On Mar 8, 2012, at 10:55 PM, Dave Monroe wrote:

> On Thu, Mar 8, 2012 at 8:58 PM, Mark Kohut <markekohut at yahoo.com> wrote:
> 
>> And I'm sure they are guilty, too....proving it will be harder...
> 
> I can't see paying for a book without resale value ...

That's my sister's voice I hear. (lol)  But she doesn't have hundreds or thousands of books.  
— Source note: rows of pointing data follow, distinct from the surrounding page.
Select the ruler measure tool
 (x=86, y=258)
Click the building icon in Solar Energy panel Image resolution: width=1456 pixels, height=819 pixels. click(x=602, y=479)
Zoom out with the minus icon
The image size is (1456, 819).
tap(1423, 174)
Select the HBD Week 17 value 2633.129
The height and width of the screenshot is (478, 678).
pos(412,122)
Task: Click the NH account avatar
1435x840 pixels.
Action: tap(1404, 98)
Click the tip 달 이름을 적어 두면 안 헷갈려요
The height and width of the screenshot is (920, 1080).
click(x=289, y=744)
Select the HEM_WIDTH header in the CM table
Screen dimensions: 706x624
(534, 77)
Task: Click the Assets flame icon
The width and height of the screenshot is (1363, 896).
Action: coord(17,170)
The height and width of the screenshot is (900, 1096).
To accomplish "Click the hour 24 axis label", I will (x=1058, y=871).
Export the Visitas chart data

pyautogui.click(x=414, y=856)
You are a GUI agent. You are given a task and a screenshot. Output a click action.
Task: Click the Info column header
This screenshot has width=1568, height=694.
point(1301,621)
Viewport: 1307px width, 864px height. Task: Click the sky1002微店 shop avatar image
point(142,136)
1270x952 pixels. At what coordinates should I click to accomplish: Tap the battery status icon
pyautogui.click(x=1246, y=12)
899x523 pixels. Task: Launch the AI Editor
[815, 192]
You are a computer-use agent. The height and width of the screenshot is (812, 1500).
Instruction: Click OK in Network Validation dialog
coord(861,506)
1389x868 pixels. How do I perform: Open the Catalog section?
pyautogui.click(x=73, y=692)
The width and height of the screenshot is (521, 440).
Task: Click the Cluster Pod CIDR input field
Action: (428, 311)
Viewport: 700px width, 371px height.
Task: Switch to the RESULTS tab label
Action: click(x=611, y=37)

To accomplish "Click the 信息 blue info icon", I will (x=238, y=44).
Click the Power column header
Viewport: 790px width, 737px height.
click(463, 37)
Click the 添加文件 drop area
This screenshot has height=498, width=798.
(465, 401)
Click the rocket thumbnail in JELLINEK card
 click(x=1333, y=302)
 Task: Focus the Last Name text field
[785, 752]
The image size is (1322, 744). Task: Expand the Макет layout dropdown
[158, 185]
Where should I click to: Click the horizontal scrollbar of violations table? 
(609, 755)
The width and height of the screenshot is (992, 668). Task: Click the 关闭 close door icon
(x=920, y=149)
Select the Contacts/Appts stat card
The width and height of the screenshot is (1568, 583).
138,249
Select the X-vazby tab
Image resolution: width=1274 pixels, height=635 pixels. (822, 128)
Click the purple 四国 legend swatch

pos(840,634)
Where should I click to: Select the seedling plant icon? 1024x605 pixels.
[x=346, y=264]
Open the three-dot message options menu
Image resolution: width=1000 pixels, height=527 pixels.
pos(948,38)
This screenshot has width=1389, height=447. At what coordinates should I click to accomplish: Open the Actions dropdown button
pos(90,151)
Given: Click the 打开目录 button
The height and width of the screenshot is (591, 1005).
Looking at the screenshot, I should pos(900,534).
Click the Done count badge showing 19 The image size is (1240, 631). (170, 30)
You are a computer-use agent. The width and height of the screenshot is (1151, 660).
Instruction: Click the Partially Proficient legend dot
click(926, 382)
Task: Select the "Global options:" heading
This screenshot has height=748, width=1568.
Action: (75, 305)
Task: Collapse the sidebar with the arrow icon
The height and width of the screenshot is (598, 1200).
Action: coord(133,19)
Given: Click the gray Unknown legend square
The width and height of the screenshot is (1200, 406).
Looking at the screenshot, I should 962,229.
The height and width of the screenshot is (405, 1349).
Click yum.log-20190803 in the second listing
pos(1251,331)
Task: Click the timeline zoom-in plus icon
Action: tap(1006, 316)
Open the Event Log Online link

I have so many, many books and I know darned well they are worth zip on any market.  It will likely be a big bother to get rid of them even free.   The good ones are all marked up,  the junk is junk.   (TPR's books are among the very well-marked.)   It wouldn't bother me if my kids each took a couple books each to remind them of their dear old bookish mum,  but the thought of them having to get rid of thousands of books somewhere (the dump?) is hard - I don't care for the books so much as for what my kids do with their time.  They sure couldn't tote them 1000+ miles to where they live to put them in storage at some ungodly cost only to be dumped by the grandkids.   

I am so glad for ebooks and audio books.  No storage- no dumping - no clearing out.  I still buy all sorts of books - paperback, hard-cover, ebook, audio but I've grown rather fonder of the Kindle for several reasons (not least of which is the variable font size).